LulzSec - or the Lulz Security hacking collective - started out life as a small offshoot of the bigger Anonymous group. It quickly gained cult status online and came to mainstream attention during its 50 Days of Lulz cyber-attacks in 2011 on a diverse range of targets including PBS, Sega and Fox.

However it was its attacks on police authorities and intelligence agencies like the CIA and the UK's Serious Organised Crime Agency which earned it the most attention - and ultimately led to the arrest of five of the six founding members.

However it is the sixth member, who went by the nickname Avunit in online chatrooms, who remains the most intriguing aspect of LulzSec having remained unidentified for the last two years while his colleagues face jail time for their parts in the cyber-attacks.

Avunit, fingered as one of the six core members according to IRC chat logs, has never been identified and abandoned the LulzSec group following a campaign dubbed "F**k the FBI Friday" which saw the group begin an attack on US government servers.

Unravelling

The group disbanded as a whole soon after that but it was the revelation in March of 2012 that the 'leader' of LulzSec had been an FBI informant for more than nine months which saw the unravelling of the group.

It was during his time as an FBI informant that Hector Monsegur, aka Sabu, was able to lead the FBI to other leading members of the group.
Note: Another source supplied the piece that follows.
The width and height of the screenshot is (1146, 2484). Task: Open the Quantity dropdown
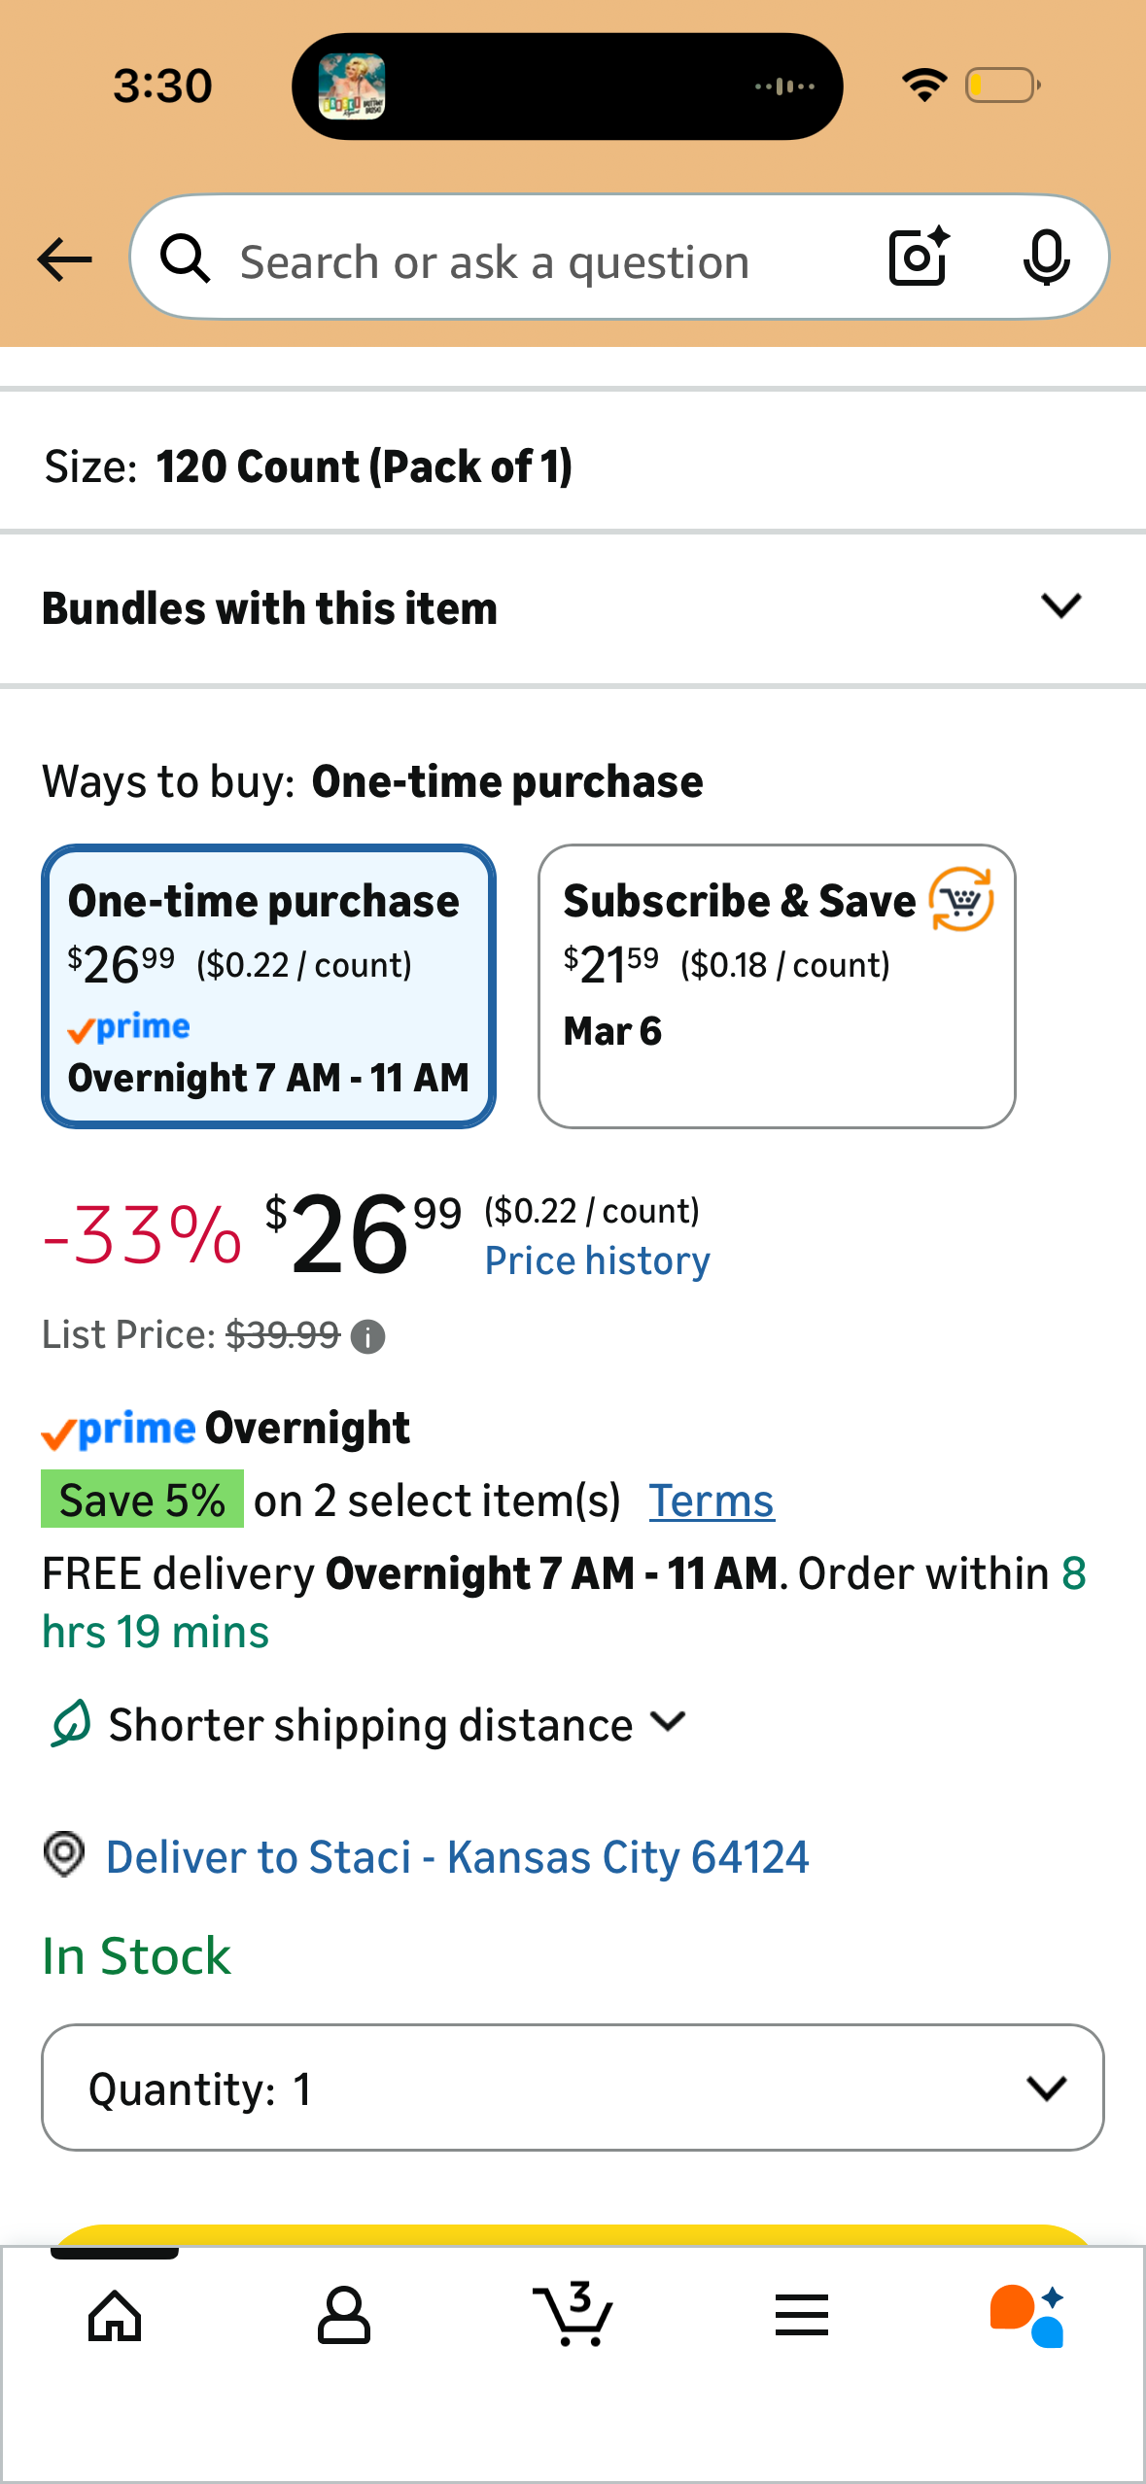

It resulted in four of the remaining five key players in LulzSec being arrested and charged, with the mysterious Avunit remaining at large.

Three of the LulzSec Six were sentenced in Southwark Crown Court last week for their parts in attacks on EA, Sony Pictures and The Sun newspaper. Jake Davis (aka Topiary), Mustafa Al-Bassam (aka T-Flow) and Ryan Ackroyd (aka Kayla) were sentenced alongside Ryan Cleary (aka Viral) who was a botnet master associated with the group.

Monsegur is still awaiting sentencing in the US, while Darren Martyn (aka Pwnsauce) from Ireland was indicted last March and is still awaiting sentencing.

Avunit remains at large and has not been seen online since he tweeted on the 12 October last under his @AvunitAnon Twitter name.

English language

Nothing is known about his identity and in a world where Anonymous members span the globe it is virtually impossible to narrow his location down with any degree of accuracy. The five LulzSec members identified came from the US and Ireland with three coming from the UK. It would therefore make sense to suggest Avunit comes from a country with English as its first language.

It is also fair to suggest Avunit is a man, though this again doesn't narrow down the choice too much.

It was claimed in June of last year that Avunit was a media manager from Essex but in the same release which claimed to identify him, it incorrectly identifies Topiary as a man from Sweden.

Following the revelation that Sabu was working with the FBI, website Ars Technica published an article based on a conversation it claimed took place with Avunit in one of the secure online chat rooms used by LulzSec. In the article Avunit said he was a "bag of nerves" and was now using a new laptop with everything incriminating having been "burned."

However on Twitter @AvunitAnon claimed that this conversation never took place and the person in the chatroom was simply impersonating him.

Cobble together

These are the meagre pieces of information we have to try and cobble together an identity for Avunit. Security expert Mikko Hypponen from F-Secure, who has been following Anonymous since its very beginnings in the threads of infamous website 4chan, is as baffled as anyone else:

"We have no idea who Avunit is. We have no identity. We don't even know which continent he is from."

The real mystery however is how Avunit has been able to avoid detection despite all his other colleagues being arrested and at least one of them actively working with the FBI to help out his colleagues.

Another piece of information about the group which remains shrouded in mystery is related to the Bitcoins which were donated to the group during its 50 consecutive days hacking in 2011. Charles Arthur in the Guardian estimates these Bitcoins are now worth £120,000 with Hypponen saying they are all held in a single online wallet, controlled by one person.

Could it be that Avunit is remaining unamed by his colleagues because he controls the purse strings and is therefore sitting on a potential large pay-off for those involved whenever they are finally released?

Whatever the reason, its seems that of all LulzSec members, Avunit did the most to cover his digital fingerprints when taking part in any cyber-attacks. It is a practice which has paid off, with the trail going cold and police authorities having bigger fish to fry in cyberspace, it could be that Avunit has got away with it.